Turn the lines from the one containing "Given: Show more Styles pane tabs chevron" through the end of the records into a Markdown table with the columns Row and Line, skipping blank lines and leaving out the pictures.

> _Records for this task_:
== == ==
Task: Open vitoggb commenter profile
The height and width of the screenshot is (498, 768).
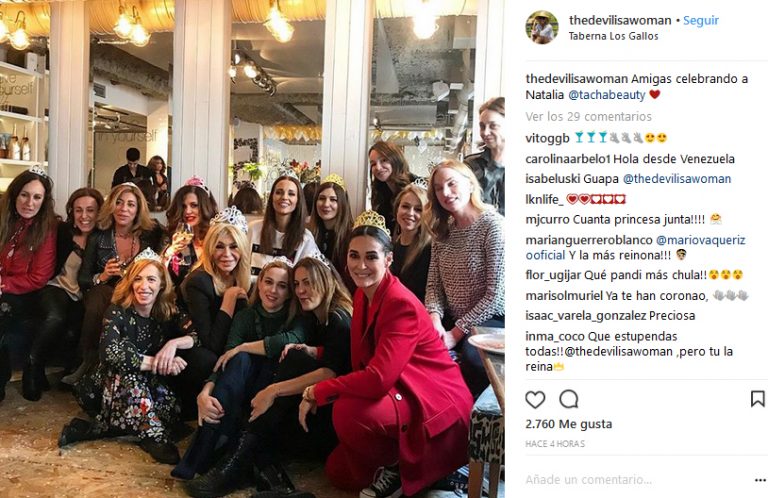Action: 548,139
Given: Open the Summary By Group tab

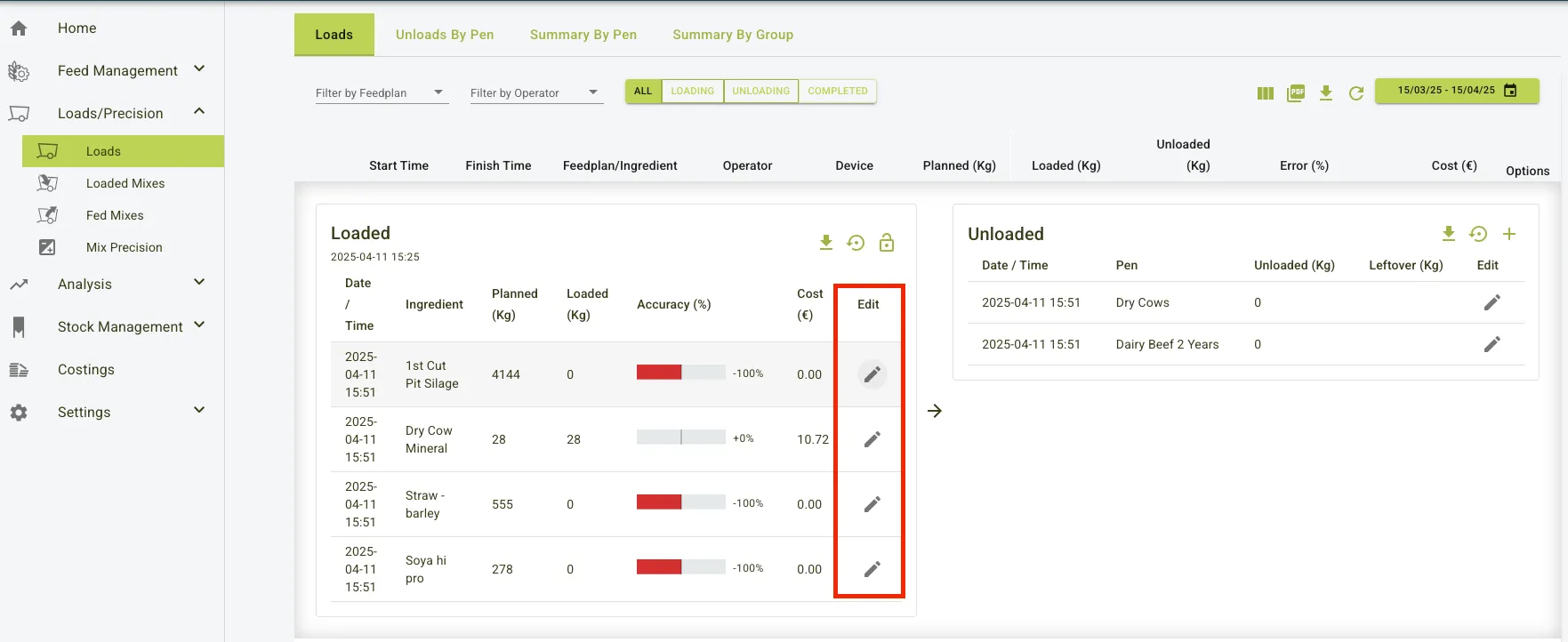Looking at the screenshot, I should click(x=732, y=35).
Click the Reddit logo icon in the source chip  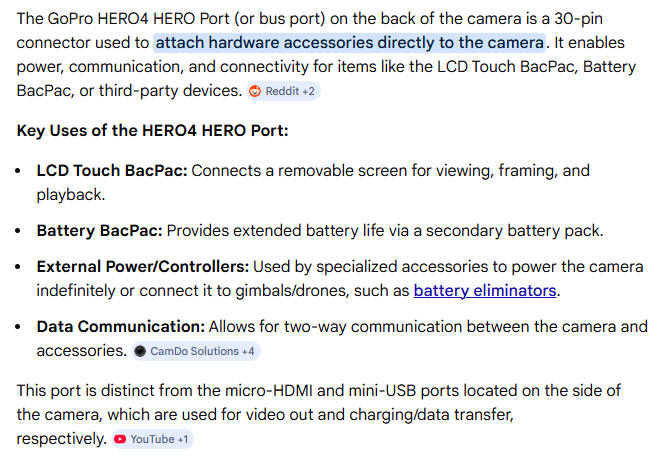(255, 91)
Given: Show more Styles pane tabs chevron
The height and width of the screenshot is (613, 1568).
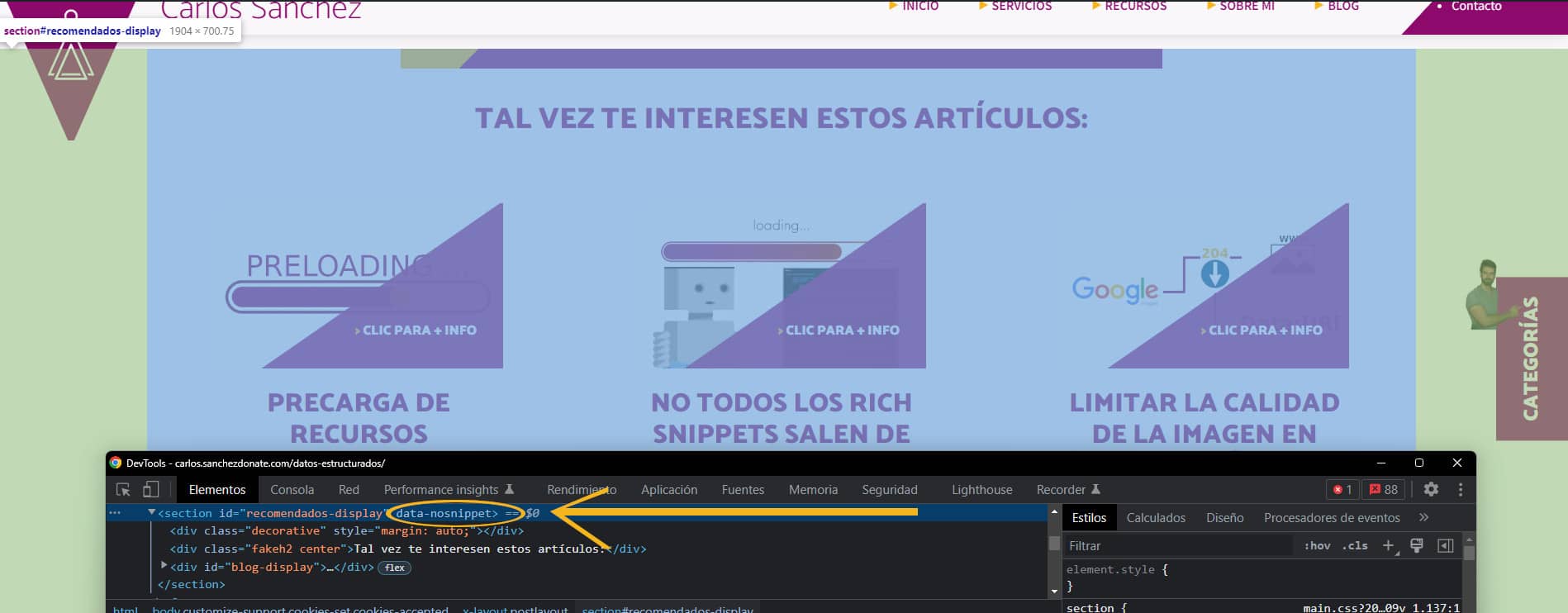Looking at the screenshot, I should point(1423,517).
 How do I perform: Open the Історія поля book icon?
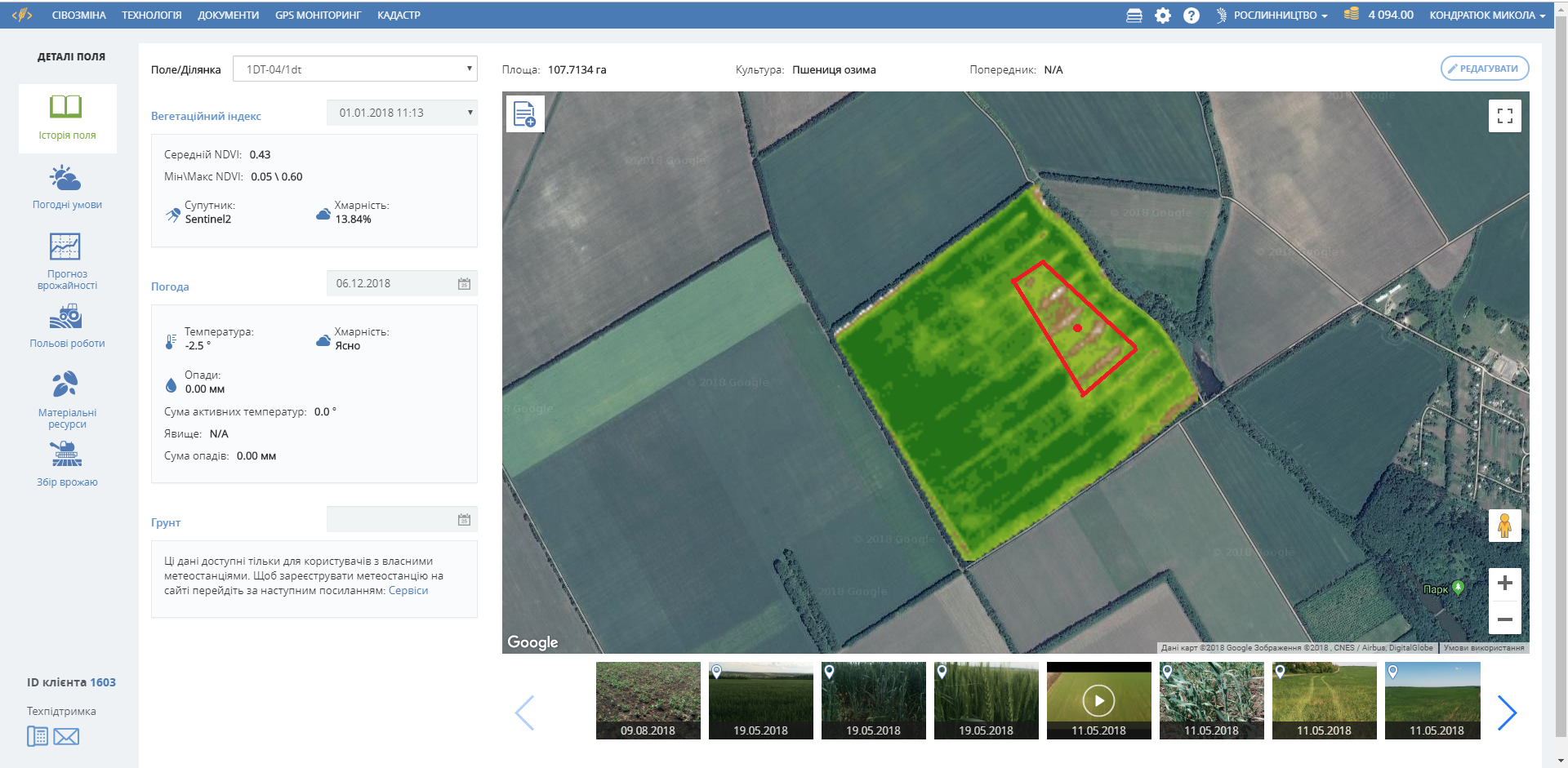pos(66,108)
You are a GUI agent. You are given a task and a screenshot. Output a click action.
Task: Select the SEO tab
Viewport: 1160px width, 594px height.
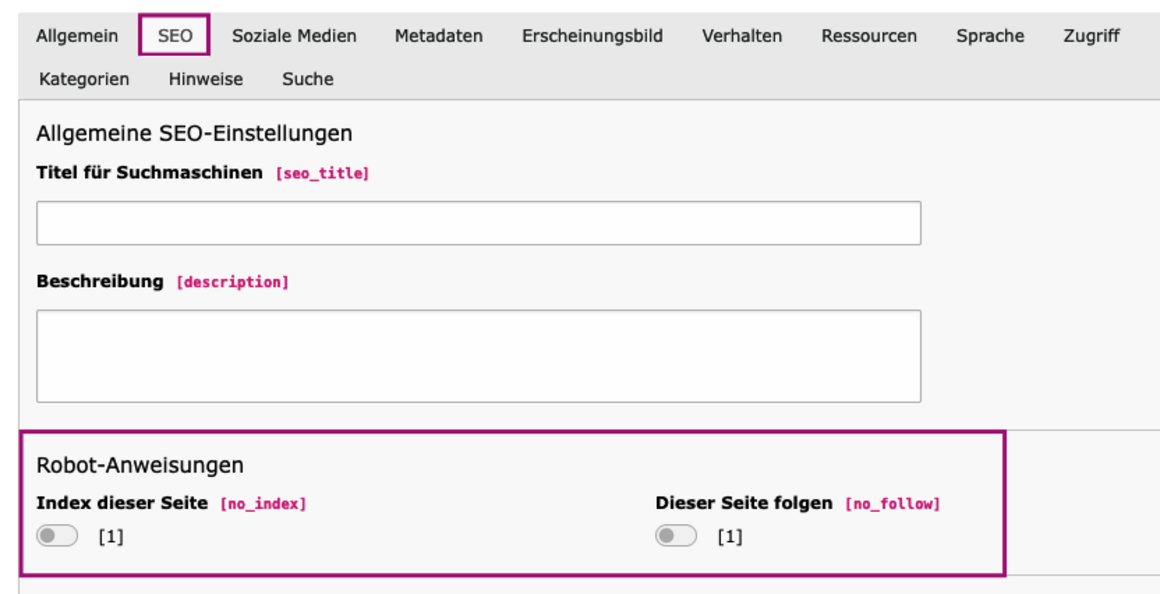(x=175, y=36)
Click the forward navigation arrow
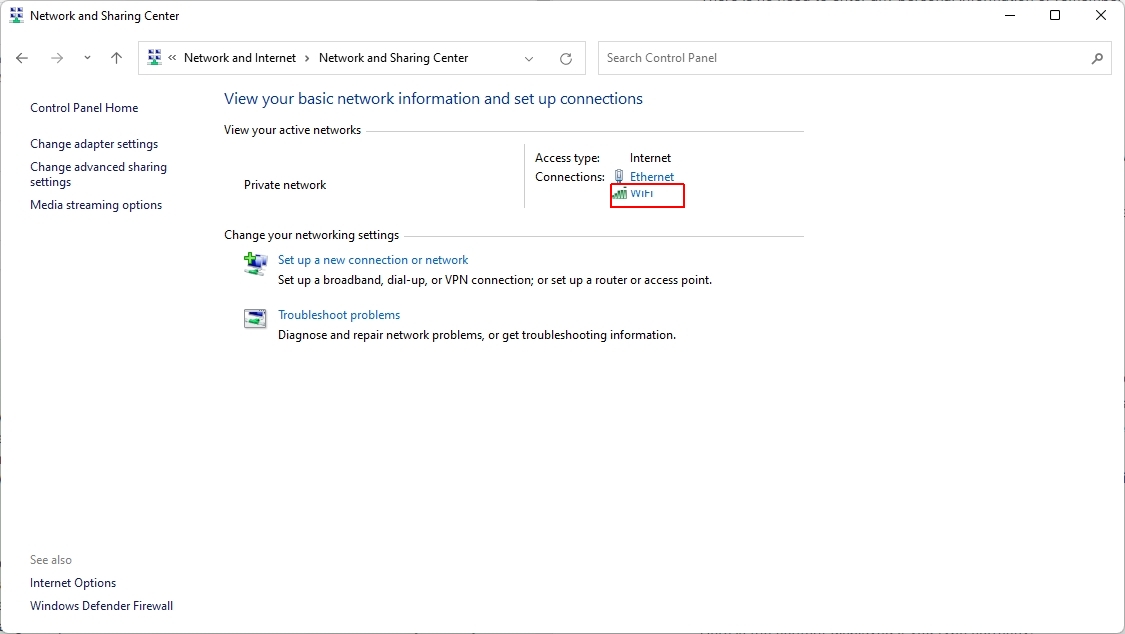Image resolution: width=1125 pixels, height=634 pixels. tap(56, 58)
== == ==
> _Written solution_:
| Row | Line |
|---|---|
| 1 | Given: Show more Styles pane tabs chevron |
| 2 | The height and width of the screenshot is (613, 1568). |
| 3 | Looking at the screenshot, I should point(1423,517). |
| 4 |  How do I perform: Open the Історія поля book icon? |
| 5 | pos(66,108) |
| 6 | You are a GUI agent. You are given a task and a screenshot. Output a click action. |
| 7 | Task: Select the SEO tab |
| 8 | Viewport: 1160px width, 594px height. |
| 9 | (x=175, y=36) |
| 10 | Click the forward navigation arrow |
| 11 | Image resolution: width=1125 pixels, height=634 pixels. tap(56, 58) |